## Objective
Give everything in the data from the line containing "At what coordinates" down to the line containing "Looking at the screenshot, I should 193,88.", both included, as a JSON list of strings with one string per line and no blank lines. Leave the pictures out of the answer.

## Data provided
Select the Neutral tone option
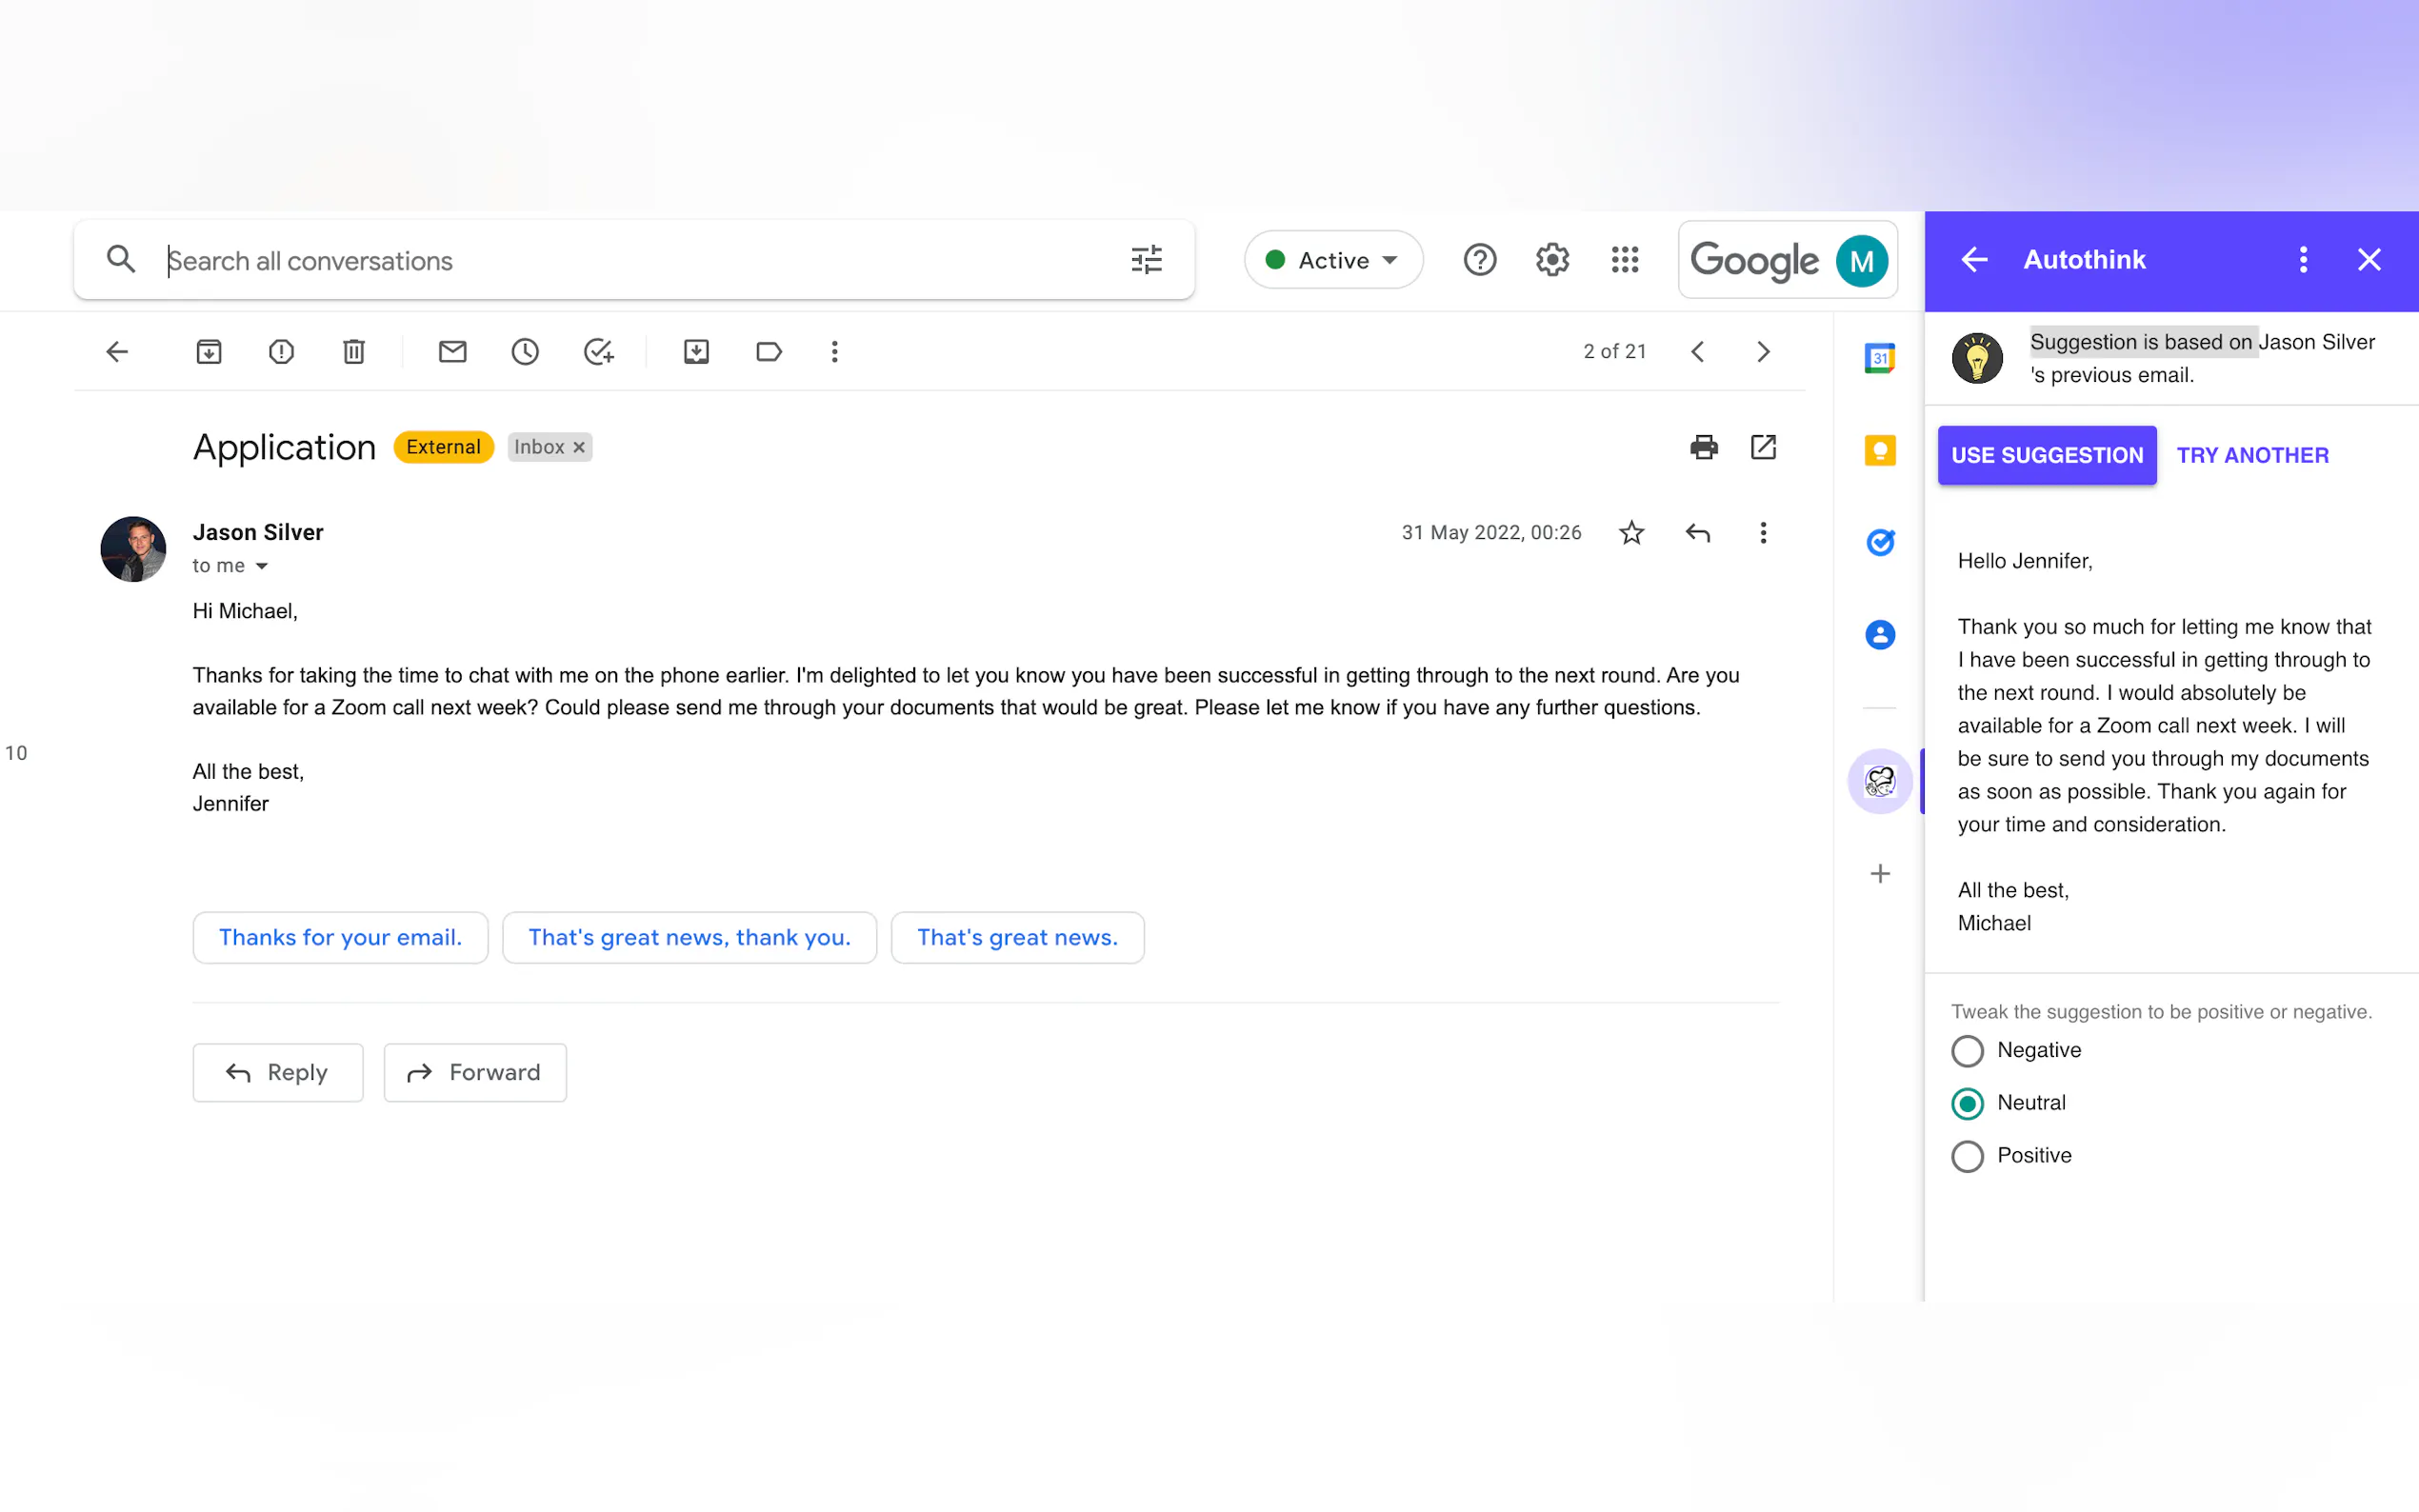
==
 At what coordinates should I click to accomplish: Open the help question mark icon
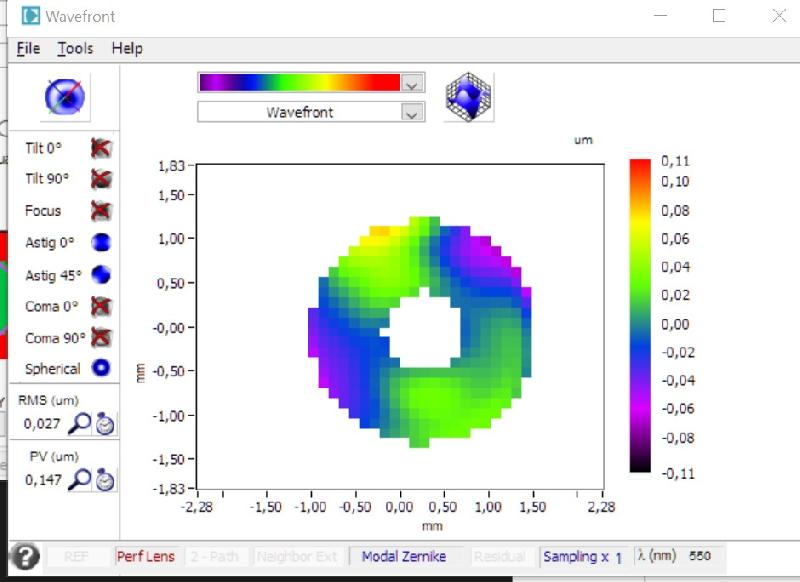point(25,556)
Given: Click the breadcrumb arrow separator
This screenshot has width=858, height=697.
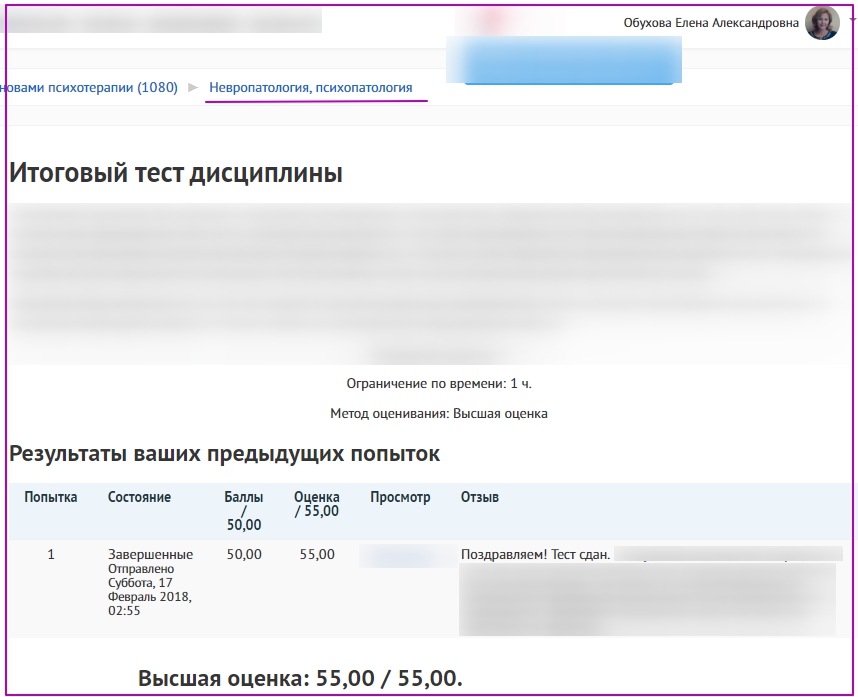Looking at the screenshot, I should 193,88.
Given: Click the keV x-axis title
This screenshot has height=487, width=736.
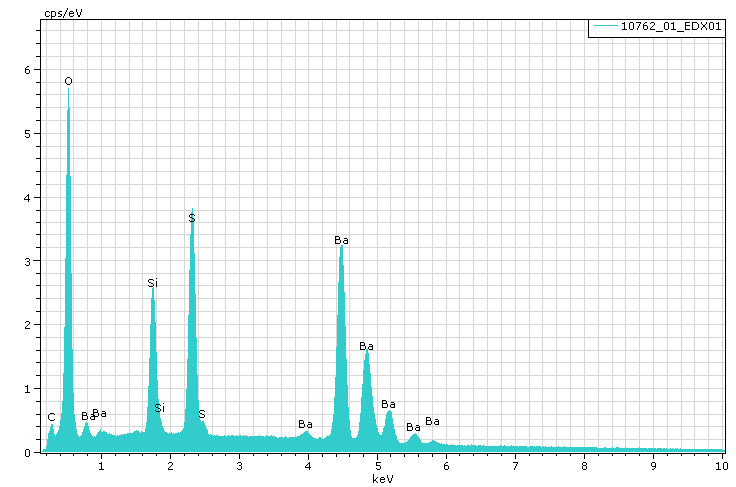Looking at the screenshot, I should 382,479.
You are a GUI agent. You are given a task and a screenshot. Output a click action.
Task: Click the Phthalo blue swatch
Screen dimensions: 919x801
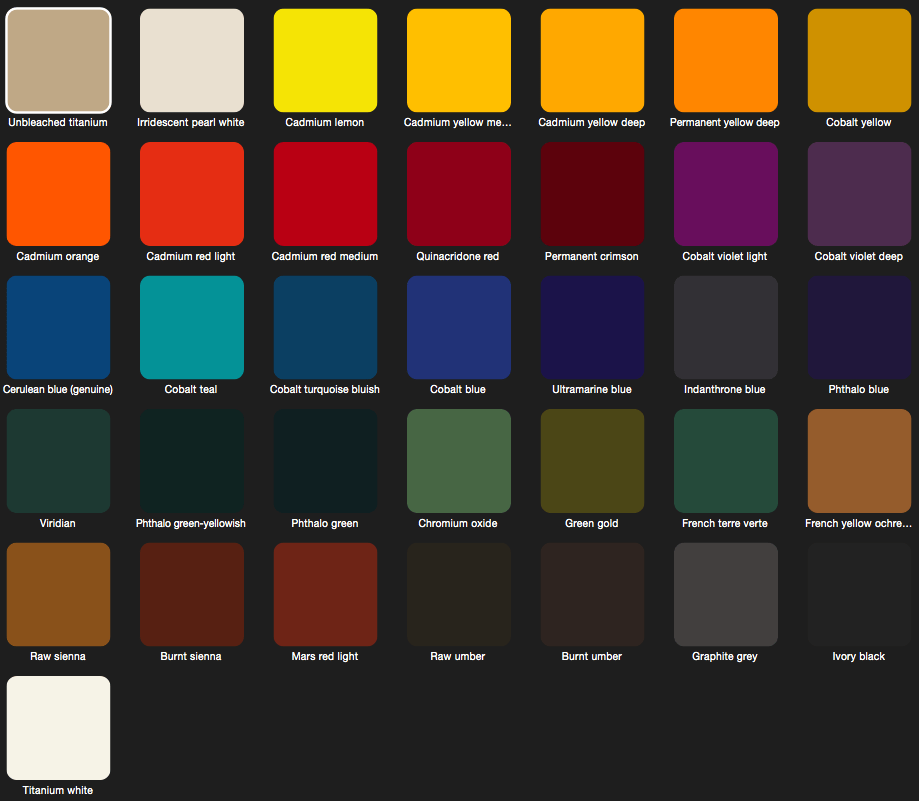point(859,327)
---
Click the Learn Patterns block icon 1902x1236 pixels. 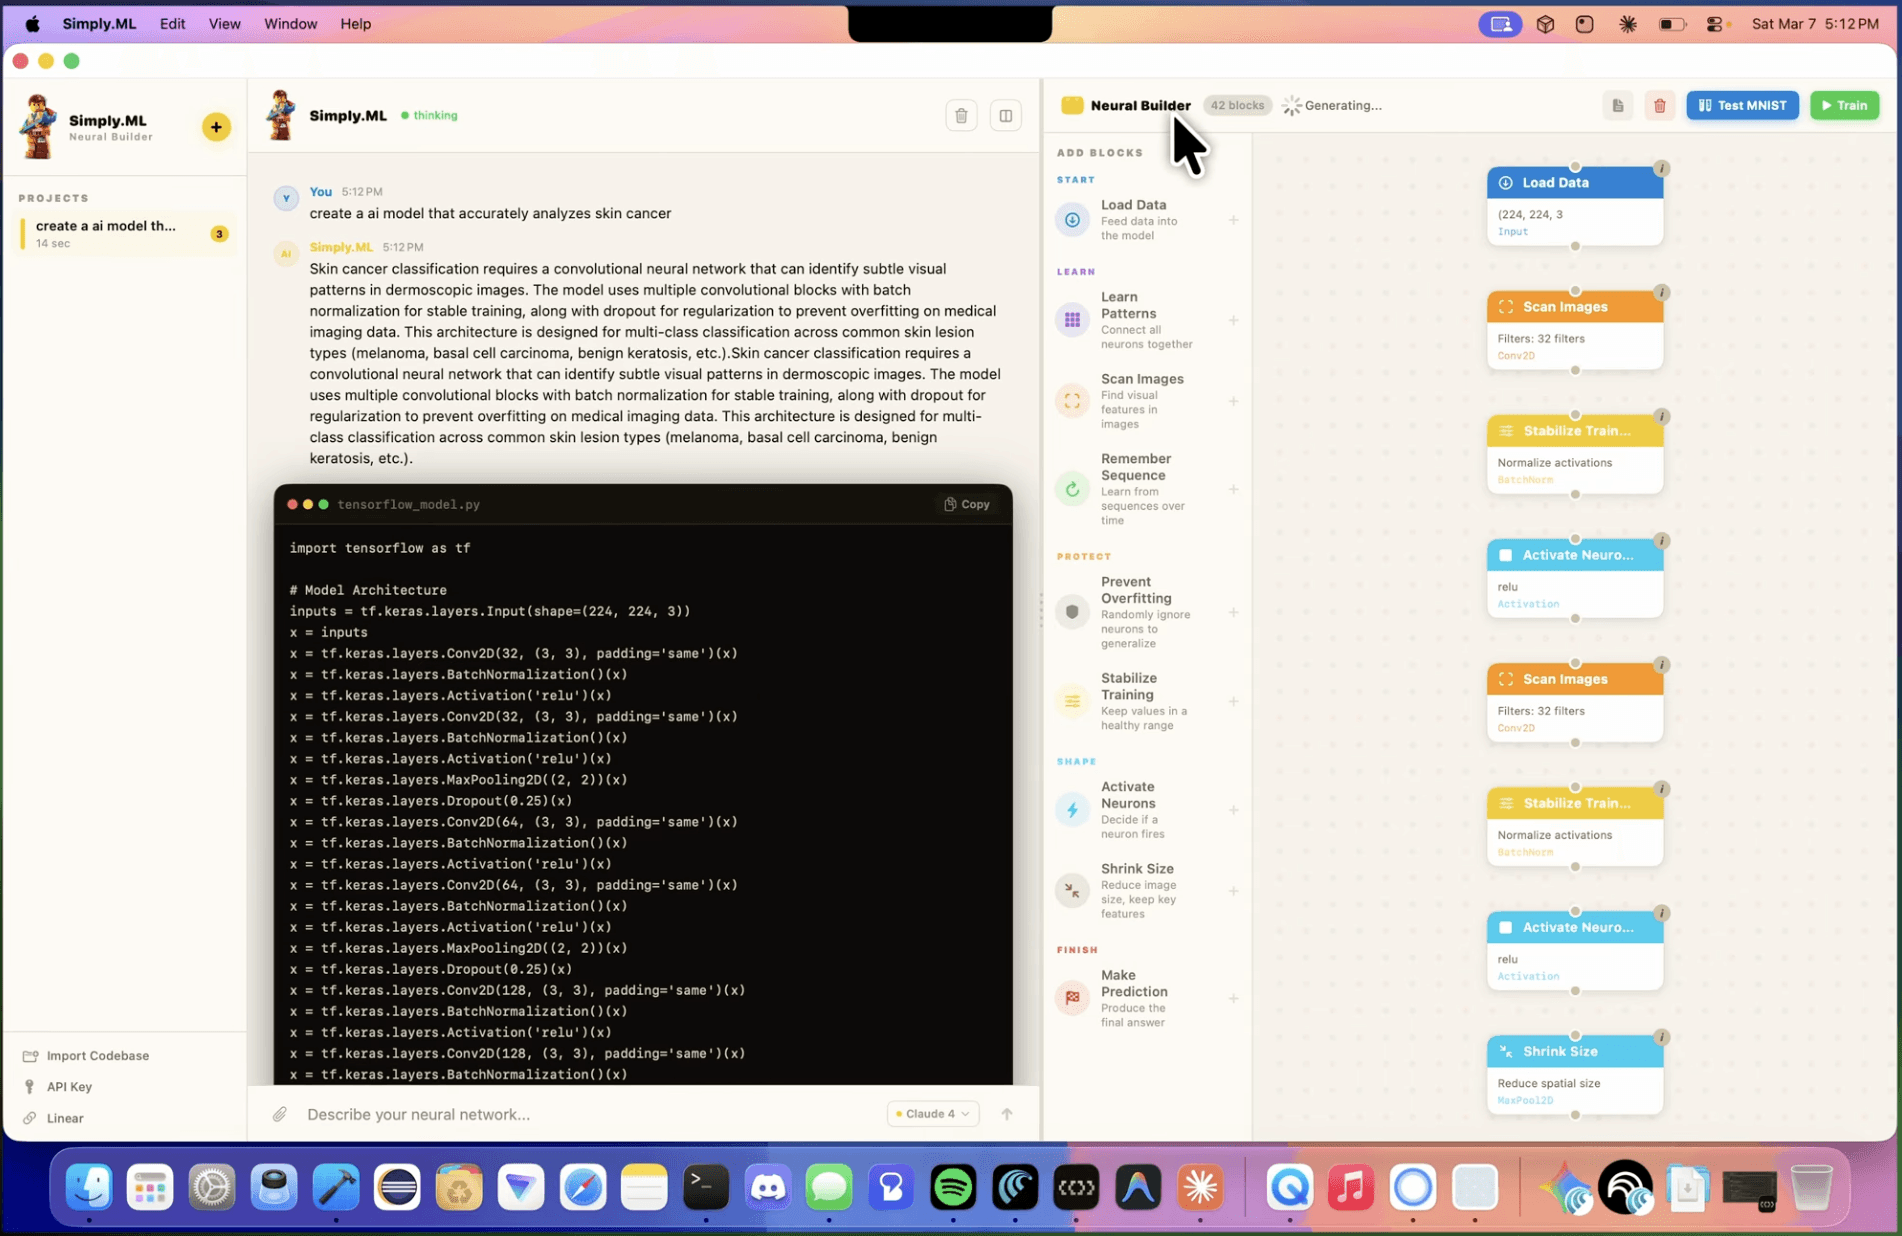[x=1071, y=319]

## Result of this task
[
  " At what coordinates should I click to accomplish: Open the help question mark icon",
  "point(25,556)",
  "Given: Click the breadcrumb arrow separator",
  "This screenshot has width=858, height=697.",
  "Looking at the screenshot, I should 193,88."
]